BEGIN

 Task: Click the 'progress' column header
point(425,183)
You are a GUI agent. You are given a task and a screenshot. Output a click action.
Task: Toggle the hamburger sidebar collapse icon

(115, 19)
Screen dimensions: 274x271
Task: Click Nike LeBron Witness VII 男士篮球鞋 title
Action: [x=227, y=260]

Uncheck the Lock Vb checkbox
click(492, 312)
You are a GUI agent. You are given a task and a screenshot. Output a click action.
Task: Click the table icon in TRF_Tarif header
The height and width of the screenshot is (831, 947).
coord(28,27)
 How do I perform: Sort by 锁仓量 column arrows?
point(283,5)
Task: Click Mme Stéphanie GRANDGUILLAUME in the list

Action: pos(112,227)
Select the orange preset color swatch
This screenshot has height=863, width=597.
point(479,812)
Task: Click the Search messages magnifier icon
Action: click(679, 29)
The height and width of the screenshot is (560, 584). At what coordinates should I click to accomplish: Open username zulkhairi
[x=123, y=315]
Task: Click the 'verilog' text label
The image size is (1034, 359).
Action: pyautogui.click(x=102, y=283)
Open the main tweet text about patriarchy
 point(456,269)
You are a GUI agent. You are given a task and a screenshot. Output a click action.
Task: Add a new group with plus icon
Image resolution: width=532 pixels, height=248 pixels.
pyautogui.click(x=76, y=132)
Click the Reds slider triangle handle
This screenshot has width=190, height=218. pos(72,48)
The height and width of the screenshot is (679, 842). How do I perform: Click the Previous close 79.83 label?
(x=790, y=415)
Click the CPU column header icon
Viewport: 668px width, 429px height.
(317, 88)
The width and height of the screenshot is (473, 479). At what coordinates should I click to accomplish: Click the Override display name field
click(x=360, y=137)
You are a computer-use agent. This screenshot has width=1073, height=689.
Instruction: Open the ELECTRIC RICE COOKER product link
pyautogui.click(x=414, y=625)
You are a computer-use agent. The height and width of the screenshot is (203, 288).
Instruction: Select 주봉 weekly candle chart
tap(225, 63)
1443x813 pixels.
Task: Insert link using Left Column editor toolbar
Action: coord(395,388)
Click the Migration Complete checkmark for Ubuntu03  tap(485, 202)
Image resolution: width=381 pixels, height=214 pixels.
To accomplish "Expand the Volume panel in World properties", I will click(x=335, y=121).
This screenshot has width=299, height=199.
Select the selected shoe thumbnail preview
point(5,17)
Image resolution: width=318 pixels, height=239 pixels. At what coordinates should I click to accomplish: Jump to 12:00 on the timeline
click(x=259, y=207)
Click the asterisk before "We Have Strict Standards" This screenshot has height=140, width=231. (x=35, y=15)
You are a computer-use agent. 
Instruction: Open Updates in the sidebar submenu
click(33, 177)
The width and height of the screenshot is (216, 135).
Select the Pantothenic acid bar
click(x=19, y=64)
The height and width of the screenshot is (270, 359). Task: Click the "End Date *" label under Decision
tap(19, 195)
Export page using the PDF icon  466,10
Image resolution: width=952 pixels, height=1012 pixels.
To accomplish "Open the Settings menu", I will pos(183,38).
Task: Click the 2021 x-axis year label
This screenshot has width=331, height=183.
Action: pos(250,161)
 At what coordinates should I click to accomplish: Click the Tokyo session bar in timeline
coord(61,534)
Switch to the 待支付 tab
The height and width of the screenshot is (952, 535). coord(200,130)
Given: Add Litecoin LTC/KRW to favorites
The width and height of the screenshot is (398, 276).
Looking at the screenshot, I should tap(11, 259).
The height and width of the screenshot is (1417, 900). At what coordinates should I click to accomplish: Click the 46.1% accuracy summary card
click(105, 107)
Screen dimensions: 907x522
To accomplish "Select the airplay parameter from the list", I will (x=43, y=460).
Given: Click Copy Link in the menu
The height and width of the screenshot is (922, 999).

END

--- Work to be completed ---
Repeat the whole listing above without any change.

--- Your solution ---
 Task: Click the 'progress' column header
point(425,183)
You are a GUI agent. You are given a task and a screenshot. Output a click action.
Task: Toggle the hamburger sidebar collapse icon

(115, 19)
Screen dimensions: 274x271
Task: Click Nike LeBron Witness VII 男士篮球鞋 title
Action: [x=227, y=260]

Uncheck the Lock Vb checkbox
click(492, 312)
You are a GUI agent. You are given a task and a screenshot. Output a click action.
Task: Click the table icon in TRF_Tarif header
The height and width of the screenshot is (831, 947).
coord(28,27)
 How do I perform: Sort by 锁仓量 column arrows?
point(283,5)
Task: Click Mme Stéphanie GRANDGUILLAUME in the list

Action: pos(112,227)
Select the orange preset color swatch
This screenshot has height=863, width=597.
point(479,812)
Task: Click the Search messages magnifier icon
Action: click(679, 29)
The height and width of the screenshot is (560, 584). At what coordinates should I click to accomplish: Open username zulkhairi
[x=123, y=315]
Task: Click the 'verilog' text label
The image size is (1034, 359).
Action: pyautogui.click(x=102, y=283)
Open the main tweet text about patriarchy
 point(456,269)
You are a GUI agent. You are given a task and a screenshot. Output a click action.
Task: Add a new group with plus icon
Image resolution: width=532 pixels, height=248 pixels.
pyautogui.click(x=76, y=132)
Click the Reds slider triangle handle
This screenshot has width=190, height=218. pos(72,48)
The height and width of the screenshot is (679, 842). How do I perform: Click the Previous close 79.83 label?
(x=790, y=415)
Click the CPU column header icon
Viewport: 668px width, 429px height.
(317, 88)
The width and height of the screenshot is (473, 479). At what coordinates should I click to accomplish: Click the Override display name field
click(x=360, y=137)
You are a computer-use agent. This screenshot has width=1073, height=689.
Instruction: Open the ELECTRIC RICE COOKER product link
pyautogui.click(x=414, y=625)
You are a computer-use agent. The height and width of the screenshot is (203, 288).
Instruction: Select 주봉 weekly candle chart
tap(225, 63)
1443x813 pixels.
Task: Insert link using Left Column editor toolbar
Action: coord(395,388)
Click the Migration Complete checkmark for Ubuntu03  tap(485, 202)
Image resolution: width=381 pixels, height=214 pixels.
To accomplish "Expand the Volume panel in World properties", I will click(x=335, y=121).
This screenshot has width=299, height=199.
Select the selected shoe thumbnail preview
point(5,17)
Image resolution: width=318 pixels, height=239 pixels. At what coordinates should I click to accomplish: Jump to 12:00 on the timeline
click(x=259, y=207)
Click the asterisk before "We Have Strict Standards" This screenshot has height=140, width=231. (x=35, y=15)
You are a computer-use agent. 
Instruction: Open Updates in the sidebar submenu
click(33, 177)
The width and height of the screenshot is (216, 135).
Select the Pantothenic acid bar
click(x=19, y=64)
The height and width of the screenshot is (270, 359). Task: Click the "End Date *" label under Decision
tap(19, 195)
Export page using the PDF icon  466,10
Image resolution: width=952 pixels, height=1012 pixels.
To accomplish "Open the Settings menu", I will pos(183,38).
Task: Click the 2021 x-axis year label
This screenshot has width=331, height=183.
Action: pos(250,161)
 At what coordinates should I click to accomplish: Click the Tokyo session bar in timeline
coord(61,534)
Switch to the 待支付 tab
The height and width of the screenshot is (952, 535). coord(200,130)
Given: Add Litecoin LTC/KRW to favorites
The width and height of the screenshot is (398, 276).
Looking at the screenshot, I should tap(11, 259).
The height and width of the screenshot is (1417, 900). At what coordinates should I click to accomplish: Click the 46.1% accuracy summary card
click(105, 107)
Screen dimensions: 907x522
To accomplish "Select the airplay parameter from the list", I will (x=43, y=460).
Given: Click Copy Link in the menu
The height and width of the screenshot is (922, 999).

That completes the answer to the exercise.